EXCERPTED PASSAGE:
--*--

Here, the E/C's allegation of misconduct is premised solely on Claimant's attorney's statement that Claimant shared that she had suicidal and homicidal thoughts arising from her injuries. Based on the evidence presented, the JCC found that Claimant's statements to her attorney did not constitute “misconduct” as defined by the statute because there was no evidence that Claimant intended, or reasonably expected, that the Employer would learn of her statements.
On appeal, the E/C disputes the JCC's finding and argues the requisite intent was demonstrated because Claimant intended to harm or kill her co-worker;1 further, it is irrelevant that Claimant spoke only to her attorney and did not actually threaten anyone. In making these arguments, the E/C overstates the facts and seeks to blur the line between thoughts or ruminations of an employee to her attorney and the standard of conduct required under the statute to establish misconduct. The statute addresses only intentional or deliberate conduct that violates standards of behavior or the employer's interests. Malevolent thoughts alone, without the requisite evidence establishing an intent to harm, do not meet the definition. This is not to say that such thoughts, if they become known to an employer, may not constitute good cause for taking appropriate disciplinary action; they do not, however, constitute “misconduct” by operation of law for purposes of section 440.15(4)(e). Termination for “good cause” is not the same as termination for “misconduct,” the latter a more stringent evidentiary standard. See Thorkelson v. N.Y. Pizza & Past, Inc., 956 So.2d 542, 543 (Fla. 1st DCA 2007) (affirming application of paragraph 440.15(4)(e) with evidence of termination for misconduct because “[c]learly a claimant is not disqualified from workers' compensation benefits just because she ‘was terminated ․ for cause”). We take no position on the propriety or validity of the termination.

--*--

DATA BELOW:
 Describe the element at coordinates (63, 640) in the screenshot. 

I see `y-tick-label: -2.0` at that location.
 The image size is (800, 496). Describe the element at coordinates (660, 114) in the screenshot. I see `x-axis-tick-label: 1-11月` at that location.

--*--

EXERCISE REQUIREMENTS:
• 1. Answer these from the passage on workers' compensation misconduct:
(a) Why did the JCC find that Claimant's statements to her attorney were not "misconduct"?
(b) What kind of conduct does the statute address?
(c) Which is the more stringent evidentiary standard, termination for "good cause" or termination for "misconduct"?
• 2. Write a continuation of the passage on workers' compensation misconduct, starting after its last sentence.
The material has no connection to the passage on workers' compensation misconduct.

ANSWERS BY ITEM NUMBER:
• 1.
(a) There was no evidence that Claimant intended, or reasonably expected, that the Employer would learn of her statements.
(b) Only intentional or deliberate conduct that violates standards of behavior or the employer's interests.
(c) Termination for "misconduct."

• 2.
In making his findings, the JCC was presented with no evidence that Claimant had any intent whatsoever to act upon her expressed ideations. Her attorney said there was no imminent danger (just an urgent need for care), the co-worker said no threats were made or harm occurred, and another co-worker said that Claimant's statement did not express an intent to actually punch anyone. Competent substantial evidence supports the JCC's findings of no misconduct. See Thorkelson, 956 So.2d at 545 (“ ‘Whether a claimant commits misconduct connected with work is a question of law, [but the] findings of fact [on which the legal question is based] must be accepted if supported by competent, substantial evidence.’ “ (quoting Suaerland v. Unemplmt. App. Comm'n, 923 So.2d 1240, 1241 (Fla. 1st DCA 2006)).
We note the E/C's beliefs that it is being punished for taking action in terminating Claimant's employment and that Claimant is being rewarded for her “bad thoughts.” As to the latter point, Claimant has job-related injuries and lost her job based on ideations (that amounted to “blowing off steam”) arising from her workplace injuries; in seeking benefits, she lost the usual privacy considerations that attach to medical information. See § 440.105(b), Fla. Stat. (2013) (making unlawful any statement, presented for any claim or payment of benefit, that contains any false, incomplete, or misleading information). As to the former point, nothing has changed the ability of employers to take actions they deem appropriate to safeguard their workplaces; but when they seek to deny benefits based on employee “misconduct” they must present evidence and prove their defense, which the E/C failed to do in this case. The order below is AFFIRMED.
1. Contrary to the assumption of both the E/C and the JCC, Claimant's attorney did not identify the name of the co-worker who was the focus of Claimant's ideations.
WETHERELL, MAKAR and WINOKUR, JJ., concur.